- Interactive map of Mubi North
- Mubi North
- Coordinates: 10°16′N 13°16′E﻿ / ﻿10.267°N 13.267°E
- Country: Nigeria
- State: Adamawa State
- Capital: Mubi
- Time zone: UTC+1 (WAT)

= Mubi North =

Mubi North is a Local Government Area of Adamawa State, Nigeria. The town is the location of the Adamawa State University and the Federal Polytechnic, Mubi.

==Demography==
In a 2023 demographic survey of Internally displaced persons (IDPs), the local government was found to be predominantly Fulfulde and Hausa speaking. The most commonly reported languages (spoken at homes and places of primary residence) present in the local government area were; Fulfulde, specifically Eastern or Adamawa Fulfulde – 33.7%, Hausa – 32.7%, Marghi – 6.2%, Kanuri – 5.7%, Kilba/South Marghi – 5.3%, Kamwe – 4.5%, Bachama/Bwatiye – 3.2%, Bura – 1.5%, Wandala (Mandara) – 1.5%, Lamang – 1.4%, and five other languages spoken by populations under 0.5% each.
This data was not obtained from a nationally co-ordinated population headcount. The last time Nigeria included ethnic and linguistic data in its enumeration parameters was in the national census of 1963.

== Climate ==
The rainy season in Mubi is oppressive and overcast, the dry season is partly cloudy, and it is hot all year. Throughout the year, the temperature normally ranges from 60 °F to 101 °F, with temperatures rarely falling below 55 °F or rising over 107 °F.

===Temperature===
From March 4 to May 7, the hot season, with an average daily high temperature above 98 °F, lasts for 2.1 months. In Mubi, April is the hottest month of the year, with an average high of 100 °F and low of 78 °F.
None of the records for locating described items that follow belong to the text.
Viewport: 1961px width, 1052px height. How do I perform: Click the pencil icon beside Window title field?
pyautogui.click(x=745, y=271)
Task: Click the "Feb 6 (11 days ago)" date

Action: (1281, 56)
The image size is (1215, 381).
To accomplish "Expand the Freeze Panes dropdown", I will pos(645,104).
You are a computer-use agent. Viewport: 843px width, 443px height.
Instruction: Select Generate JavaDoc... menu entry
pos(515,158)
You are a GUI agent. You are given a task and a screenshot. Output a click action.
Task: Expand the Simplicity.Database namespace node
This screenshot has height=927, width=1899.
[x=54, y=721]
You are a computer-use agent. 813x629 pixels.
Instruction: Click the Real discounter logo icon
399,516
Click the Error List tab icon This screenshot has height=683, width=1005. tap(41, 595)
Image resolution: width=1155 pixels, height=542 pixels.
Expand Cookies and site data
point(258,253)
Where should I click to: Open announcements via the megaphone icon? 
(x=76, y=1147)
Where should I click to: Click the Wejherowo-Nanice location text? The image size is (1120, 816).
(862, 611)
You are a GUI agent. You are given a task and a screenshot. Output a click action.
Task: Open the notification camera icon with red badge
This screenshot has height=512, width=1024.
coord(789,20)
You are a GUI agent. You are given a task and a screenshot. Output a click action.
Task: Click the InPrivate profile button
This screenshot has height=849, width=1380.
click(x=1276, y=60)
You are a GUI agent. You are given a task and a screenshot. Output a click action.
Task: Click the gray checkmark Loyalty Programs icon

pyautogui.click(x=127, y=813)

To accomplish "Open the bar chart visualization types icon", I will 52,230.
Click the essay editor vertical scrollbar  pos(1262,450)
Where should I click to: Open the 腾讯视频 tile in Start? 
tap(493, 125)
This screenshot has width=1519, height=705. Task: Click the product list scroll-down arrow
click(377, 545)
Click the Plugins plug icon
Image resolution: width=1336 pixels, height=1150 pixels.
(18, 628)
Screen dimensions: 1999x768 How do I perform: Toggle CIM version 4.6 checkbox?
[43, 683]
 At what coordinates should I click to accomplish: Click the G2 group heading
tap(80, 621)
From June 29 to September 30 there is a 3.0 month cool season with an average daily high temperature of less than 87 °F. With an average low of 61 °F and high of 88 °F, January is the coldest month of the year in Mubi.

=== Clouds ===
The average proportion of sky that is covered by clouds in Mubi varies significantly seasonally throughout the year.

Around October 23 marks the start of Mubi's clearer season, which lasts for 4.5 months and ends around March 9.

In Mubi, January is the clearest month of the year, with the sky remaining clear, mostly clear, or partly overcast 56% of the time.

Beginning around March 9 and lasting about 7.5 months, the cloudier period of the year ends around October 23.

May is the cloudiest month of the year in Mubi, with the sky being overcast or mostly cloudy 76% of the time on average during this month.

=== Precipitation ===
A day is considered to be wet if there has been at least 0.04 inches of liquid or liquid-equivalent precipitation. Throughout the year, there are huge variations in the likelihood of rainy days in Mubi.

In the 4.5-month-long wetter season, which runs from May 18 to October 4, there is a greater than 43% chance that any given day would be rainy. With an average of 26.3 days with at least 0.04 inches of precipitation, August is the month with the most rainy days in Mubi.

From October 4 to May 18, the dry season lasts 7.5 months. With an average of no days with at least 0.04 inches of precipitation, January is the month with the fewest wet days in Mubi.

We categorize wet days into those that include snow, rain, or a combination of the three. In Mubi, August has an average of 26.3 days of rain, which is the most of any month. This classification shows that rain alone is the most frequent type of precipitation throughout the year, with a high likelihood of 87% on August 18.